Findings help untangle mysteries surrounding common, deadly birth defect
Variety of anatomical defects can result when actions of key protein are blocked
Top poker players know that the face mirrors the brain. Specialists in embryonic development wouldn’t disagree. In fact, because the same clumps of primordial cells mold the final features of both, a close look at a child’s face can often yield clues about less visible problems within the skull: a cleft lip or other abnormal facial features can read like a map of brain development gone awry.
Now for the first time, researchers at the School of Medicine and UC-San Francisco have provided a powerful example of how one genetic pathway can wend its way through an emerging “city” of brain structures and facial features, influencing each phase of development in slightly different ways.

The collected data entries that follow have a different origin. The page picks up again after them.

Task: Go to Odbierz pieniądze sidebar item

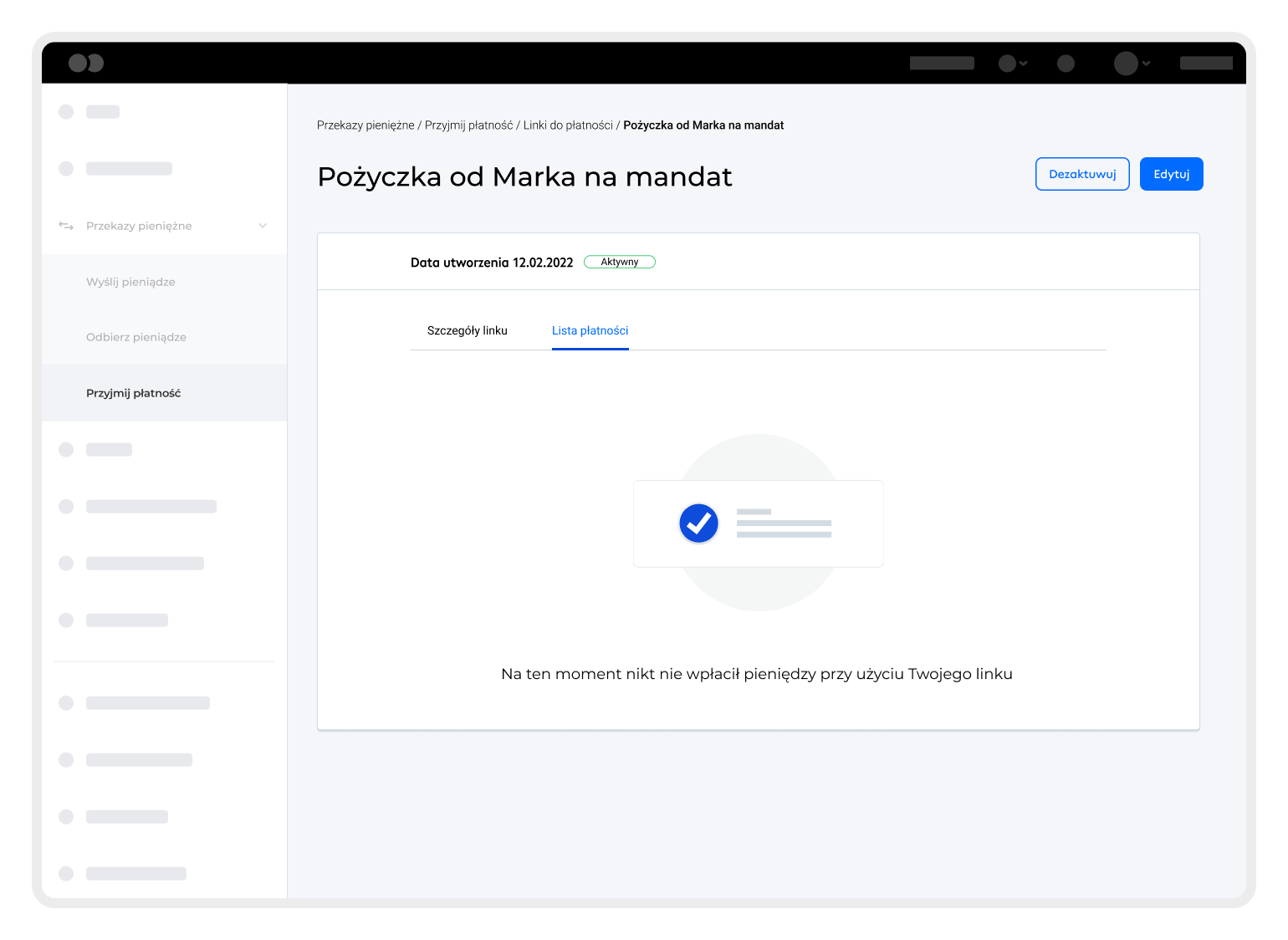Action: [136, 337]
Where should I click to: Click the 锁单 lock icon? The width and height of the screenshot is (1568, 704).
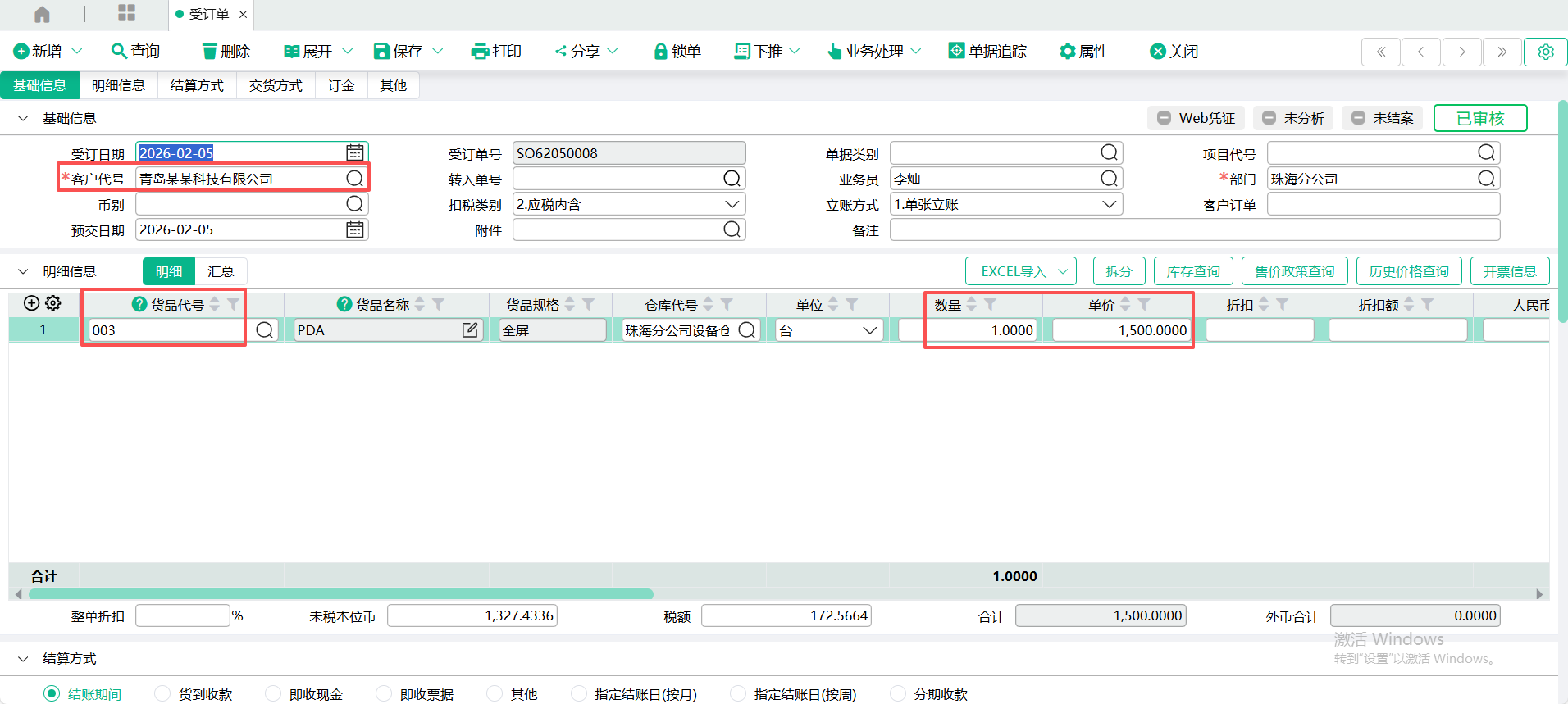660,52
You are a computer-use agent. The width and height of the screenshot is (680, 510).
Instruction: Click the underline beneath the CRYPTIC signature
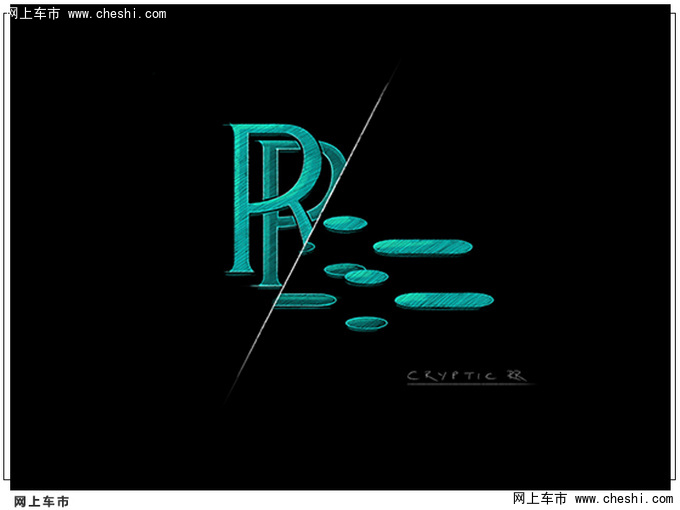(470, 385)
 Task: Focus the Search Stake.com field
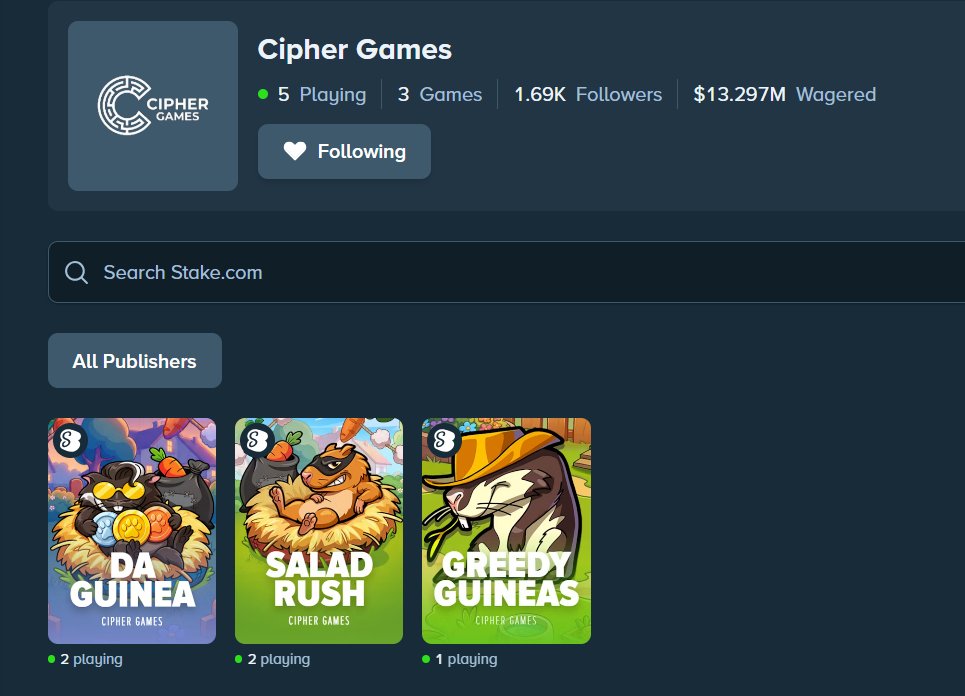507,272
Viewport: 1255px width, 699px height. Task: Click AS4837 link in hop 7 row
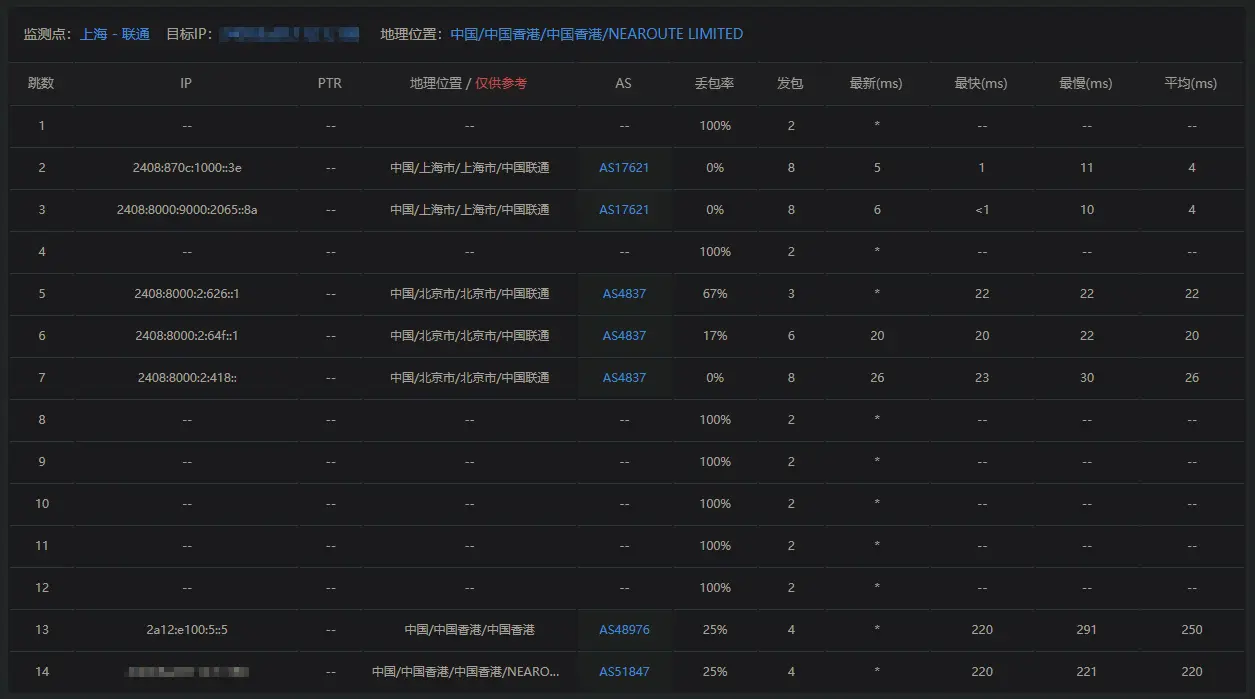pyautogui.click(x=624, y=378)
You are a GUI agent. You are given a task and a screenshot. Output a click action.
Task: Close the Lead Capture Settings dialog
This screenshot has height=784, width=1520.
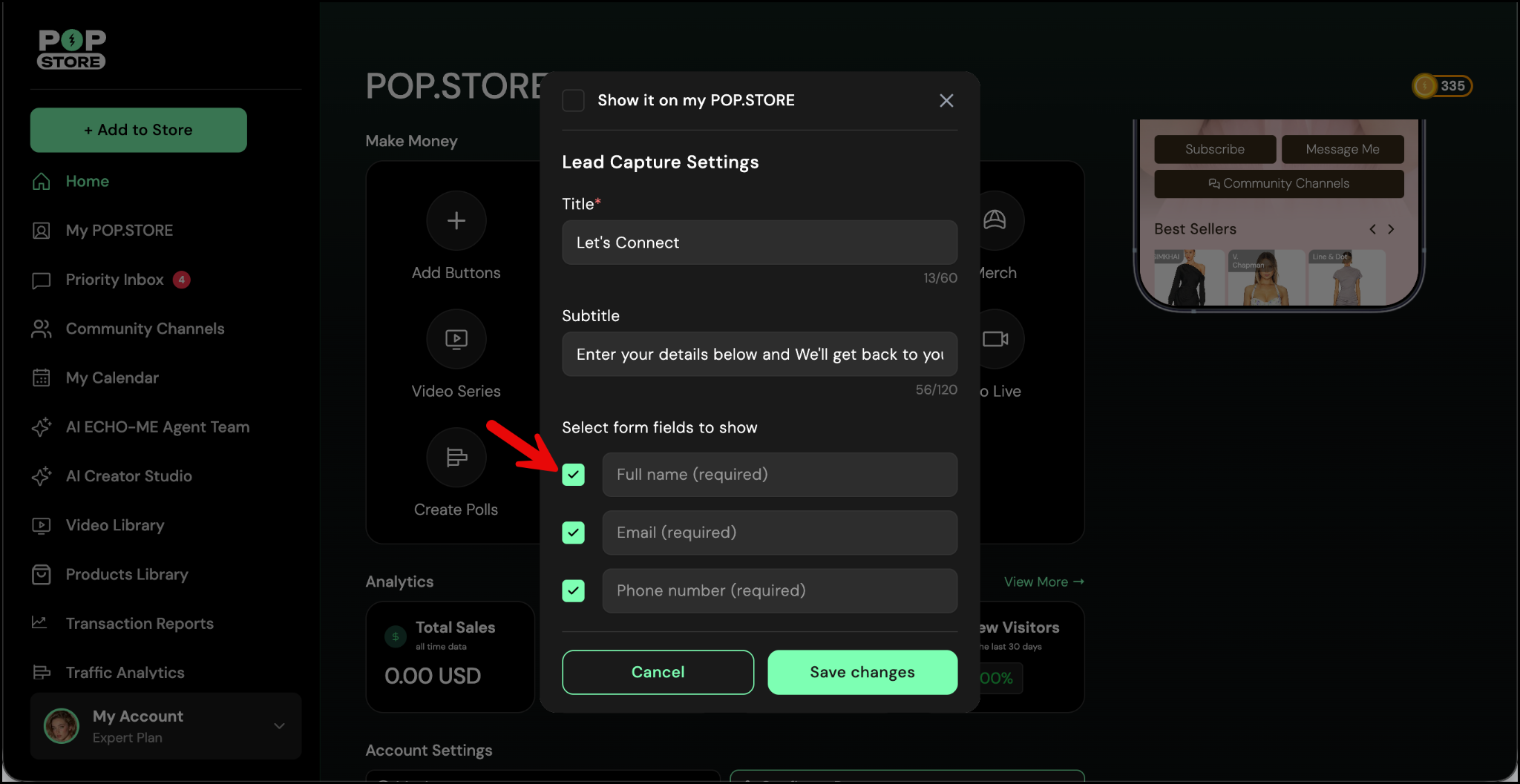tap(946, 101)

Like an architect overseeing a complicated building process, a key protein required early in development for embryonic survival exerts a waning but vital influence throughout the sequential construction of the brain and face. Blocking this protein’s action at varying developmental stages yields very different anatomical results – including one in which only the exterior, or the face, is affected while the scaffolding, or the brain, is left unscathed.
The results not only shed light on a common cause of miscarriage in humans, they also help to untangle a medical mystery: why children born with the same genetic disorder can have vastly different symptoms.
“Everybody recognizes that in some genetic diseases, one person can be much more severely affected than another, and we’ve all wondered ‘Why is that?’” said Jill Helms, DDS, PhD. “We thought that uncovering the gene or genes responsible for the condition might answer the question, but in many cases that has only added more confusion.”
Helms, an associate professor in plastic and reconstructive surgery, recently came to Stanford from UCSF, where the current work was conducted. She is the senior author of the research, which appeared in Monday’s issue of The Journal of Clinical Investigation. Helms is supported by the Lucile Packard Foundation for Children’s Health.
Helms, along with former UCSF researcher Dwight Cordero, MD, who is now a perinatologist at Albert E instein Medical School, and their colleagues studied a birth defect called holoprosencephaly, or HPE, that results when the embryonic brain fails to properly divide into two hemispheres.
Although the disorder affects only about one in every 10,000 infants in this country, it’s believed that the initial rates are much higher, occurring about once in every 250 conceptions. Most fetuses are so severely affected that they are miscarried early in pregnancy.
Symptoms range from death within days to severe mental retardation, seizures and an inability to speak. Others, however, suffer only mild learning disabilities. Facial defects can include a cleft lip, a single central incisor or “front tooth,” close-set eyes or even a single eye in the center of the child’s forehead.
Although it’s not known exactly what causes HPE, overexposure to alcohol or other chemicals during early development has been implicated. There’s also a genetic component: children with HPE routinely crop up in some families, although the severity of symptoms within a family can vary widely.
This mishmash of possible causes and symptoms has made it difficult for doctors to prevent and treat the disorder.
The researchers turned to chicken embryos to study the problem, capitalizing on the fact that fertilized eggs are, in effect, perfectly isolated, self-contained laboratories. The physical separation of the mother from the embryo means that scientists can add factors they wish to study in precisely controlled amounts at well-defined times during development. And even though a bird beak seems quite different than a human nose or a mouse snout, the cells and pathways involved in brain and facial patterning are conserved between the species.
Cordero used a chemical aptly named cyclopamine to interfere with developmental signals sent by sonic hedgehog, a protein previously implicated in HPE. Although exposure early in development created cyclopic embryos, progressively later exposure mimicked the entire range of symptoms seen in children with HPE.
Intriguingly, exposure after sonic hedgehog had already established itself in the divided brain affected only the embryo’s face, and holding off just a bit longer resulted in no detectable malformation of either brain or beak.
“We’ve found that it’s possible to recreate the entire spectrum of HPE defects seen in humans by disrupting sonic hedgehog at different times during development,” said Helms, “which may explain why some children with HPE are more affected than others.”
The scientists believe that HPE may arise from a combination of a faulty sonic hedgehog gene, present from conception, and varying times of exposure to environmental factors that further compromise the protein’s signaling. In this scenario, early exposure leads to more severe defects and sometimes death, while later exposure can leave a child with only minor facial abnormalities.
Understanding how brain and facial features are developmentally linked may help doctors at Lucile Packard Children’s Hospital and elsewhere hone new therapies or diagnostic procedures for these severe birth defects.
“Twenty years ago, physicians didn’t understand the mechanisms underlying what they were seeing clinically with HPE and other developmental disorders,” said Cordero. “Now with better imaging and molecular diagnostic techniques, we can begin to shed new light on the possible causes of some of these disorders.”